Misalignment has occurred with me when management is afraid to set boundaries with clients. In software development you wireframe out all aspects of development but when managers meet with clients and let too much input enter the development process it mucks up the waters. Often times, it is because clients do not understand what all goes into programming software yet want to reserve the right to randomly add in a feature that may take months or even years to produce. Features included in software must be very specific, realistic, and useful or you have a bad end product.
When someone doesn’t understand what goes into software they begin listing off features they’ve seen in movies or heard about in a tech magazine. The truth is, when you imagine something “cool” (like unnecessary window slide-in transition in RMS software) in the middle of production you effectively cancel the working contract, as well as the previous production schedule, and must reenter into the negotiation stage so you may rework the entire contract to include the given “cool” add-on. Clients become endlessly offended and have the “Why can’t you just add in anti-gravity while you’re at it?” attitude when it’s simply not a possible feature you can include and satisfy the terms of the contract (budget, time, etc.). However, when you have a manager that fails to relay this information to the client you immediately have unrealistic project scope.

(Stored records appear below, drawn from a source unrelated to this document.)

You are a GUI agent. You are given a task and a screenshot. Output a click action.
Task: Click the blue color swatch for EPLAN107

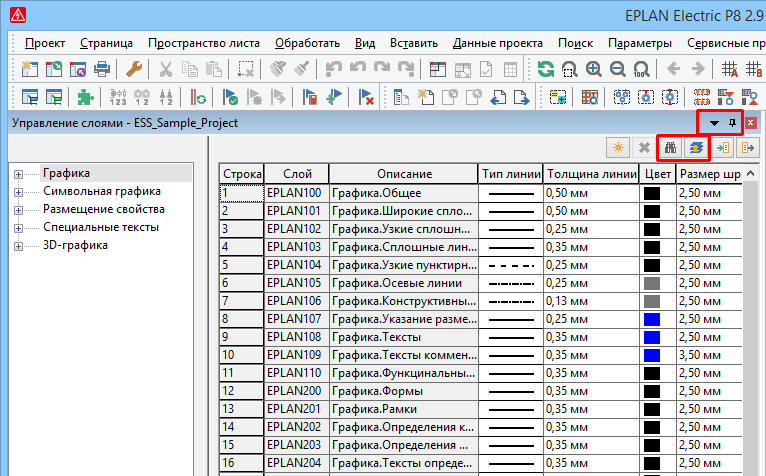652,319
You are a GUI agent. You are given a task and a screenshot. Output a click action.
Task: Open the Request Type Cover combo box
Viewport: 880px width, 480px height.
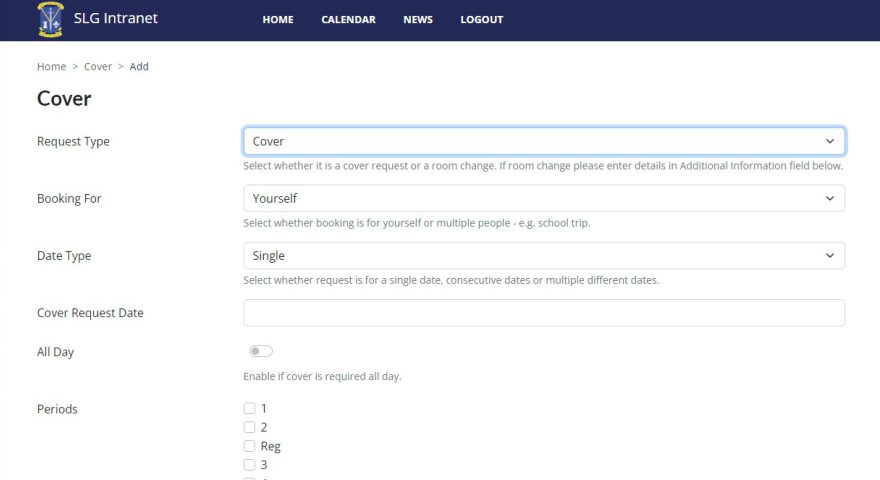(544, 141)
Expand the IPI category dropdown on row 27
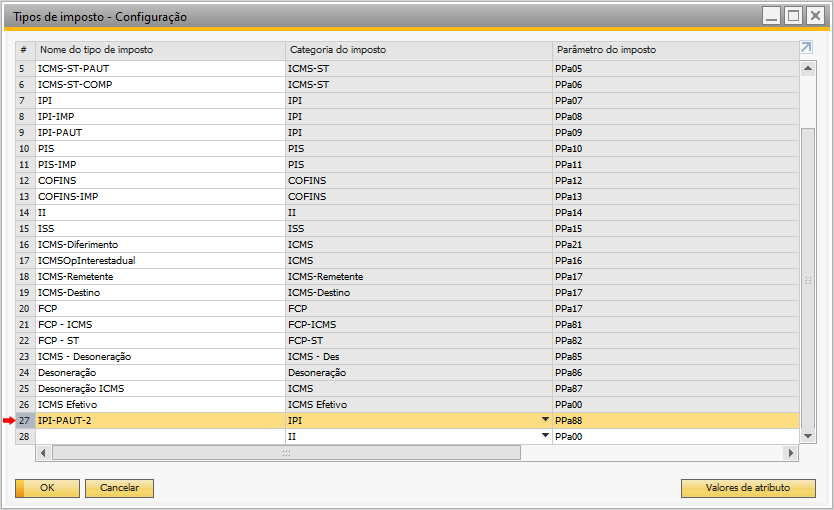 coord(545,420)
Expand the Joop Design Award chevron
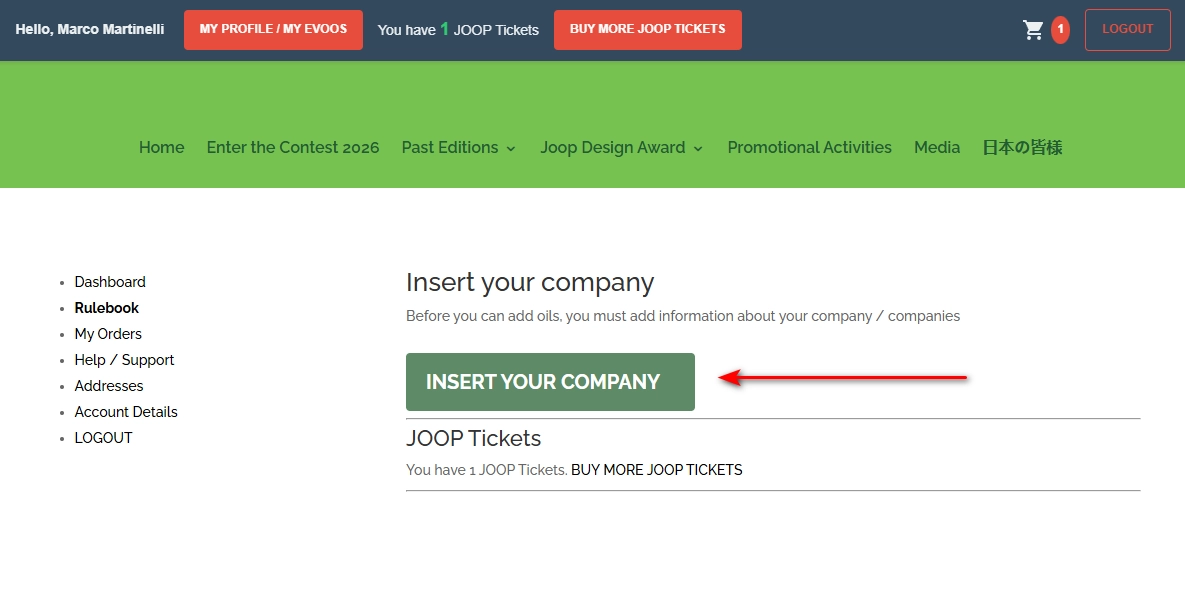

Vague business goals (or requirements) has happened with me when the client was given too much opportunity to change their mind about features offered. When contracts are signed for software they stand as the diecast from which all production will come from. If at any point the model (or cast) is changed, the entire contract must be rewritten to establish a new diecast from which software may be generated. In short, I completely agree with the items listed in this article. I have personally experienced setbacks and they did specifically include these three (3) items listed.